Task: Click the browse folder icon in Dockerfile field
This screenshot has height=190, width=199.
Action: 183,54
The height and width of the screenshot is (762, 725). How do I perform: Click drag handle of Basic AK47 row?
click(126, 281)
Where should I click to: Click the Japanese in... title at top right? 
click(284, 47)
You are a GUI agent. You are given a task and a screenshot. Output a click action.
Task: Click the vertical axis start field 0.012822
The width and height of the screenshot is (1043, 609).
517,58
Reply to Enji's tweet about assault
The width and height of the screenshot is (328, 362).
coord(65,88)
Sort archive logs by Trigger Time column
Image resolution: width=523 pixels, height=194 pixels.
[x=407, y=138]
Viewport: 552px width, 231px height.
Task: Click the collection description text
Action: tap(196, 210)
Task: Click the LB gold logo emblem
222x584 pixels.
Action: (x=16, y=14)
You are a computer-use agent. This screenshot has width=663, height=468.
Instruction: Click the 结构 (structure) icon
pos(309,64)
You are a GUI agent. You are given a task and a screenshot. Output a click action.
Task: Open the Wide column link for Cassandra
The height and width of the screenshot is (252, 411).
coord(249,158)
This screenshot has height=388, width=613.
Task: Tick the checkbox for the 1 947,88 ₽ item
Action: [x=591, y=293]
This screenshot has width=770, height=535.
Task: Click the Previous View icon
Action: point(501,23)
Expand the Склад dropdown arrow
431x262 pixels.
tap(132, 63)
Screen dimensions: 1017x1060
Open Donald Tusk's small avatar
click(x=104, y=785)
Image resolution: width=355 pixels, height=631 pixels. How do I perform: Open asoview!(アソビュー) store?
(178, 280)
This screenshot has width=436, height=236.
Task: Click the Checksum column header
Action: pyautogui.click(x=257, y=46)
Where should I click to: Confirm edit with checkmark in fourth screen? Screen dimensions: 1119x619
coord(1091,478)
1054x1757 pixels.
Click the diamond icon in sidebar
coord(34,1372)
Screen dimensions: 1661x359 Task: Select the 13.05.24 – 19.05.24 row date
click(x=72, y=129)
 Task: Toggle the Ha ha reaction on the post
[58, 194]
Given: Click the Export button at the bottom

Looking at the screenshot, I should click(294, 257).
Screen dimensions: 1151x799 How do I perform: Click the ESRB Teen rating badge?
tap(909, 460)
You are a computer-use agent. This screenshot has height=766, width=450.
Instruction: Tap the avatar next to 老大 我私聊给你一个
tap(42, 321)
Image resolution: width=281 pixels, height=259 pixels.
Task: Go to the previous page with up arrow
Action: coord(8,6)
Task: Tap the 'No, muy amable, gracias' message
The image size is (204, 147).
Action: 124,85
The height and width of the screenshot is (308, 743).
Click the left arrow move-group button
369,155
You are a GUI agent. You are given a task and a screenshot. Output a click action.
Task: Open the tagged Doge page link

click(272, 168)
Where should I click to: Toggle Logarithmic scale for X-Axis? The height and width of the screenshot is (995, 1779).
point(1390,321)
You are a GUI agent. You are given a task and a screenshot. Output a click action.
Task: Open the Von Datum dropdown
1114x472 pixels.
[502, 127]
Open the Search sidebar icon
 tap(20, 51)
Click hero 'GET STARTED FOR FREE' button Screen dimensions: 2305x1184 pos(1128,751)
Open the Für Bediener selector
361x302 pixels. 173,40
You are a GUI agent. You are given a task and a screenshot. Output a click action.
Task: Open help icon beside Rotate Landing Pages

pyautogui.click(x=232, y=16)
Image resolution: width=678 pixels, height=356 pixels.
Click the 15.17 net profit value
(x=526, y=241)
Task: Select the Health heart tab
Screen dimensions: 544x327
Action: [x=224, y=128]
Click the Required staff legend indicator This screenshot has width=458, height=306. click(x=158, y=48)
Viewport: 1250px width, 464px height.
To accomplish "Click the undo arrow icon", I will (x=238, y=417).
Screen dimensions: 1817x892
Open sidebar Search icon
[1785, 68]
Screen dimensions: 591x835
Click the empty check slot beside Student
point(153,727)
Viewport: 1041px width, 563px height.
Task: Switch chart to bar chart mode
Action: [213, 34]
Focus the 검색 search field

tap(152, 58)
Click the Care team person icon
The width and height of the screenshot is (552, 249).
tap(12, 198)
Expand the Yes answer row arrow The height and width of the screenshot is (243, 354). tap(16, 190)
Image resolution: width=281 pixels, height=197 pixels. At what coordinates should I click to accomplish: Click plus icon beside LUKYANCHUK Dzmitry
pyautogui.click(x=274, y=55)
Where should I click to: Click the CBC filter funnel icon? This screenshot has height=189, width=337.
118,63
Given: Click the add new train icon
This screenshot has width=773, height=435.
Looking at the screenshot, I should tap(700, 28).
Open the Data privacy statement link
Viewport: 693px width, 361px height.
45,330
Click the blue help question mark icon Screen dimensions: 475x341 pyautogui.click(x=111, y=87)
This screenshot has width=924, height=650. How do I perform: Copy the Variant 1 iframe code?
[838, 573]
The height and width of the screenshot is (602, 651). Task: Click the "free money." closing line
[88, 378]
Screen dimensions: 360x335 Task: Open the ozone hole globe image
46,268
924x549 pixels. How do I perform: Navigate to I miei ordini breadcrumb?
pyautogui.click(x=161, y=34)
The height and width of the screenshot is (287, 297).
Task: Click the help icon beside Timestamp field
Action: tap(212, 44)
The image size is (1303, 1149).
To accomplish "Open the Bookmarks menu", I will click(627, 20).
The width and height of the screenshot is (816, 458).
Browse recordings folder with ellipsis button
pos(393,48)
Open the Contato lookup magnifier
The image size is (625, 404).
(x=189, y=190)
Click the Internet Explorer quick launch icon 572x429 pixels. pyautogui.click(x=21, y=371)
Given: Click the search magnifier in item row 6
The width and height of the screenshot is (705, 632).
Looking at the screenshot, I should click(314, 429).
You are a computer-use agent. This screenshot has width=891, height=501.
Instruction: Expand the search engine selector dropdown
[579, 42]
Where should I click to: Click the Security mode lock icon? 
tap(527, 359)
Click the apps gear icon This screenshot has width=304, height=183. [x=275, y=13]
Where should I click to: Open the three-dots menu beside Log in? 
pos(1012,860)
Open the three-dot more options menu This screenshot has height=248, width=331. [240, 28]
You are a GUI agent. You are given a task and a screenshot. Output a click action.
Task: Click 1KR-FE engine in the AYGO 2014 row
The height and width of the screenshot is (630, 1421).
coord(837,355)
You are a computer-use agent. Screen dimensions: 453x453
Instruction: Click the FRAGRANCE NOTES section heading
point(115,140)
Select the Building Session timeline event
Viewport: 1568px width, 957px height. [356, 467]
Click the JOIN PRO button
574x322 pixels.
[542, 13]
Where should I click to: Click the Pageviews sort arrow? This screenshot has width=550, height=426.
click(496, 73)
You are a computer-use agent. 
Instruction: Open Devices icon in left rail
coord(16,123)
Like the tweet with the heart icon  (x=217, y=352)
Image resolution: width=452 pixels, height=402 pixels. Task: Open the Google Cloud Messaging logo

-------

* What the exercise asks
Your task is to give back every record exactly.

* Response to this task
Task: Click the browse folder icon in Dockerfile field
This screenshot has height=190, width=199.
Action: 183,54
The height and width of the screenshot is (762, 725). How do I perform: Click drag handle of Basic AK47 row?
click(126, 281)
Where should I click to: Click the Japanese in... title at top right? 
click(284, 47)
You are a GUI agent. You are given a task and a screenshot. Output a click action.
Task: Click the vertical axis start field 0.012822
The width and height of the screenshot is (1043, 609).
517,58
Reply to Enji's tweet about assault
The width and height of the screenshot is (328, 362).
coord(65,88)
Sort archive logs by Trigger Time column
Image resolution: width=523 pixels, height=194 pixels.
[x=407, y=138]
Viewport: 552px width, 231px height.
Task: Click the collection description text
Action: tap(196, 210)
Task: Click the LB gold logo emblem
222x584 pixels.
Action: (x=16, y=14)
You are a computer-use agent. This screenshot has width=663, height=468.
Instruction: Click the 结构 (structure) icon
pos(309,64)
You are a GUI agent. You are given a task and a screenshot. Output a click action.
Task: Open the Wide column link for Cassandra
The height and width of the screenshot is (252, 411).
coord(249,158)
This screenshot has height=388, width=613.
Task: Tick the checkbox for the 1 947,88 ₽ item
Action: [x=591, y=293]
This screenshot has width=770, height=535.
Task: Click the Previous View icon
Action: point(501,23)
Expand the Склад dropdown arrow
431x262 pixels.
tap(132, 63)
Screen dimensions: 1017x1060
Open Donald Tusk's small avatar
click(x=104, y=785)
Image resolution: width=355 pixels, height=631 pixels. How do I perform: Open asoview!(アソビュー) store?
(178, 280)
This screenshot has width=436, height=236.
Task: Click the Checksum column header
Action: pyautogui.click(x=257, y=46)
Where should I click to: Confirm edit with checkmark in fourth screen? Screen dimensions: 1119x619
coord(1091,478)
1054x1757 pixels.
Click the diamond icon in sidebar
coord(34,1372)
Screen dimensions: 1661x359 Task: Select the 13.05.24 – 19.05.24 row date
click(x=72, y=129)
 Task: Toggle the Ha ha reaction on the post
[58, 194]
Given: Click the Export button at the bottom

Looking at the screenshot, I should click(294, 257).
Screen dimensions: 1151x799 How do I perform: Click the ESRB Teen rating badge?
tap(909, 460)
You are a computer-use agent. This screenshot has height=766, width=450.
Instruction: Tap the avatar next to 老大 我私聊给你一个
tap(42, 321)
Image resolution: width=281 pixels, height=259 pixels.
Task: Go to the previous page with up arrow
Action: coord(8,6)
Task: Tap the 'No, muy amable, gracias' message
The image size is (204, 147).
Action: 124,85
The height and width of the screenshot is (308, 743).
Click the left arrow move-group button
369,155
You are a GUI agent. You are given a task and a screenshot. Output a click action.
Task: Open the tagged Doge page link

click(272, 168)
Where should I click to: Toggle Logarithmic scale for X-Axis? The height and width of the screenshot is (995, 1779).
point(1390,321)
You are a GUI agent. You are given a task and a screenshot. Output a click action.
Task: Open the Von Datum dropdown
1114x472 pixels.
[502, 127]
Open the Search sidebar icon
 tap(20, 51)
Click hero 'GET STARTED FOR FREE' button Screen dimensions: 2305x1184 pos(1128,751)
Open the Für Bediener selector
361x302 pixels. 173,40
You are a GUI agent. You are given a task and a screenshot. Output a click action.
Task: Open help icon beside Rotate Landing Pages

pyautogui.click(x=232, y=16)
Image resolution: width=678 pixels, height=356 pixels.
Click the 15.17 net profit value
(x=526, y=241)
Task: Select the Health heart tab
Screen dimensions: 544x327
Action: [x=224, y=128]
Click the Required staff legend indicator This screenshot has width=458, height=306. click(x=158, y=48)
Viewport: 1250px width, 464px height.
To accomplish "Click the undo arrow icon", I will (x=238, y=417).
Screen dimensions: 1817x892
Open sidebar Search icon
[1785, 68]
Screen dimensions: 591x835
Click the empty check slot beside Student
point(153,727)
Viewport: 1041px width, 563px height.
Task: Switch chart to bar chart mode
Action: [213, 34]
Focus the 검색 search field

tap(152, 58)
Click the Care team person icon
The width and height of the screenshot is (552, 249).
tap(12, 198)
Expand the Yes answer row arrow The height and width of the screenshot is (243, 354). tap(16, 190)
Image resolution: width=281 pixels, height=197 pixels. At what coordinates should I click to accomplish: Click plus icon beside LUKYANCHUK Dzmitry
pyautogui.click(x=274, y=55)
Where should I click to: Click the CBC filter funnel icon? This screenshot has height=189, width=337.
118,63
Given: Click the add new train icon
This screenshot has width=773, height=435.
Looking at the screenshot, I should tap(700, 28).
Open the Data privacy statement link
Viewport: 693px width, 361px height.
45,330
Click the blue help question mark icon Screen dimensions: 475x341 pyautogui.click(x=111, y=87)
This screenshot has width=924, height=650. How do I perform: Copy the Variant 1 iframe code?
[838, 573]
The height and width of the screenshot is (602, 651). Task: Click the "free money." closing line
[88, 378]
Screen dimensions: 360x335 Task: Open the ozone hole globe image
46,268
924x549 pixels. How do I perform: Navigate to I miei ordini breadcrumb?
pyautogui.click(x=161, y=34)
The height and width of the screenshot is (287, 297).
Task: Click the help icon beside Timestamp field
Action: tap(212, 44)
The image size is (1303, 1149).
To accomplish "Open the Bookmarks menu", I will click(627, 20).
The width and height of the screenshot is (816, 458).
Browse recordings folder with ellipsis button
pos(393,48)
Open the Contato lookup magnifier
The image size is (625, 404).
(x=189, y=190)
Click the Internet Explorer quick launch icon 572x429 pixels. pyautogui.click(x=21, y=371)
Given: Click the search magnifier in item row 6
The width and height of the screenshot is (705, 632).
Looking at the screenshot, I should click(314, 429).
You are a computer-use agent. This screenshot has width=891, height=501.
Instruction: Expand the search engine selector dropdown
[579, 42]
Where should I click to: Click the Security mode lock icon? 
tap(527, 359)
Click the apps gear icon This screenshot has width=304, height=183. [x=275, y=13]
Where should I click to: Open the three-dots menu beside Log in? 
pos(1012,860)
Open the three-dot more options menu This screenshot has height=248, width=331. [240, 28]
You are a GUI agent. You are given a task and a screenshot. Output a click action.
Task: Click 1KR-FE engine in the AYGO 2014 row
The height and width of the screenshot is (630, 1421).
coord(837,355)
You are a computer-use agent. Screen dimensions: 453x453
Instruction: Click the FRAGRANCE NOTES section heading
point(115,140)
Select the Building Session timeline event
Viewport: 1568px width, 957px height. [356, 467]
Click the JOIN PRO button
574x322 pixels.
[542, 13]
Where should I click to: Click the Pageviews sort arrow? This screenshot has width=550, height=426.
click(496, 73)
You are a computer-use agent. 
Instruction: Open Devices icon in left rail
coord(16,123)
Like the tweet with the heart icon  (x=217, y=352)
Image resolution: width=452 pixels, height=402 pixels. Task: Open the Google Cloud Messaging logo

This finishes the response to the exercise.